Toen blies ze de kaars uit en ze ging met Wim een trap verder naar boven.
Toen Wim in bed lag, kwam Marie beneden. In de huiskamer zat Cato. Ze naaide. Naast haar op tafel lagen kousen, een witte onderrok en een jurkje.
Marie nam een stoel. Ze staarde voor zich uit. Toen vroeg ze:
- Heb je mijn vingerhoed soms?
- Nee, zei Cato, maar hij is in de naaidoos. Wou je naaien?
| |
| |
- Ja, zei Marie, even dat jurkje van Bep.
- Dat zal ik wel doen, zei Cato.
- Nee, zei Marie, laat mij maar.
Ze zette zich neer en naaide. De kamer was hoog en smal. Helder straalde het licht. - Na een poos zei Marie:
- Leuk toch die Bep; ze houdt zoo ontzettend van juffrouw Vercruysse....
- Ja, zei Cato, ze vertelt telkens van haar.
- Vanavond nog, zei Marie. Ze wil nu volstrekt die chrysanthemum voor haar meênemen.
- Laat ze maar, zei Cato.
- Och ja, zei Marie, waarom niet?
Ze zwegen. De kamer lag ordelijk neêr. Langs de randen van 't buffet glom witjes het licht; lijntjes glansden over de piano. Drie eiken stoelen stonden leêg tegen den muur. - Het gaslicht suisde. Soms ruischte er een jurkje dat in den schoot werd verlegd. - Marie glimlachte. Haar handen lagen stil. Cato naaide door.
Het duurde lang eer Cato het eerste kousenpaar opnam. Toen zei Marie:
- Zijn er veel stuk?
- Nee, zei Cato; en ook niet erg; ze zijn niet slijtsch; Bep nog het meeste.
- Bep is erg druk, zei Marie, naardat ze zoo'n vréeslijk zoet kind was.

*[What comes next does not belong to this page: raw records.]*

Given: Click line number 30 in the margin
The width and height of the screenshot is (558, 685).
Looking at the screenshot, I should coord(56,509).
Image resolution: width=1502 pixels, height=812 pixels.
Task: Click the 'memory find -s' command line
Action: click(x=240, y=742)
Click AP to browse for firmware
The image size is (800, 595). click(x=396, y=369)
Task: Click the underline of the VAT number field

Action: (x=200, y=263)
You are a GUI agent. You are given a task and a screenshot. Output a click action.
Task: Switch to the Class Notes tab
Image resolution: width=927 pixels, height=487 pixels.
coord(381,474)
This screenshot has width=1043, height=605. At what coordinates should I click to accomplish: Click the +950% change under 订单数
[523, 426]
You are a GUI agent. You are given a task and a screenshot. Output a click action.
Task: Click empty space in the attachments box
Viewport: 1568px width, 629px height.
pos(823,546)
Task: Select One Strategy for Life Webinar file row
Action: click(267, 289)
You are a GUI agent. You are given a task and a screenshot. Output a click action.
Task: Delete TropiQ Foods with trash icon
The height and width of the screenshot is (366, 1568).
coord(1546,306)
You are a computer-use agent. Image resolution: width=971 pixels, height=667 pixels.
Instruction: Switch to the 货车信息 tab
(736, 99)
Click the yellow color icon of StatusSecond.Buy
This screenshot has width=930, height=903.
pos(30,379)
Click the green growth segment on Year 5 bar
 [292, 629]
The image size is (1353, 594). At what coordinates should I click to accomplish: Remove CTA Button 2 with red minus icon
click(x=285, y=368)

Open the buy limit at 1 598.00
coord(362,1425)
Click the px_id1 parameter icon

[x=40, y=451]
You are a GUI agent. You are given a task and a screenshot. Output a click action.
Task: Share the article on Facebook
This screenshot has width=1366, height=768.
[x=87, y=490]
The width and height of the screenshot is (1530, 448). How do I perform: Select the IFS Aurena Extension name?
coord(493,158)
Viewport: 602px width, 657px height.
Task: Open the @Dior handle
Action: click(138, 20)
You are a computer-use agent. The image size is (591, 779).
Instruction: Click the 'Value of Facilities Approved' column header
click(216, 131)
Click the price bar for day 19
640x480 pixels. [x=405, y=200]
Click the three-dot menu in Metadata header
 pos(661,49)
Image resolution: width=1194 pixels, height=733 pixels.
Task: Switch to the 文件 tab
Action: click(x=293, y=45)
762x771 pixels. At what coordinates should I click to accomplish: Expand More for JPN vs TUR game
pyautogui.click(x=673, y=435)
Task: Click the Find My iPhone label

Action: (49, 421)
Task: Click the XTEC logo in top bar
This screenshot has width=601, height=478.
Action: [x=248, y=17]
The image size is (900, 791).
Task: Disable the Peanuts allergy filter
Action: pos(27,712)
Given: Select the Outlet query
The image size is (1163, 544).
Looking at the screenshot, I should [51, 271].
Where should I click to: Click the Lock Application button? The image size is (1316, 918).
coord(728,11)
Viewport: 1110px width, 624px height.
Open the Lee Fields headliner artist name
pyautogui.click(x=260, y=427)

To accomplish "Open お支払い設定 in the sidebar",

- Ze is toch wel huiselijk ook, zei Cato.
Marie glimlachte weêr. Ze zat nu rechtop, de handen in den schoot, en keek zonder zien naar de naald van Cato, die telkens over de gladde maasbal gleed. Cato zat over heur werk gebogen. Het licht gleed langs heur scherpe profiel, zoodat één kant van heur gezicht beschaduwd bleef. De witte schoorsteenmantel achter haar glansde. Alles wat wit was glansde sterk: de portretten op den piano, de randen van de groote kopergravures, de witte onderrok op tafel. Het pluchen tafelkleed kleurde zacht. Niets bewoog. Slechts roerde in die roerloosheid de naaiende hand van Cato.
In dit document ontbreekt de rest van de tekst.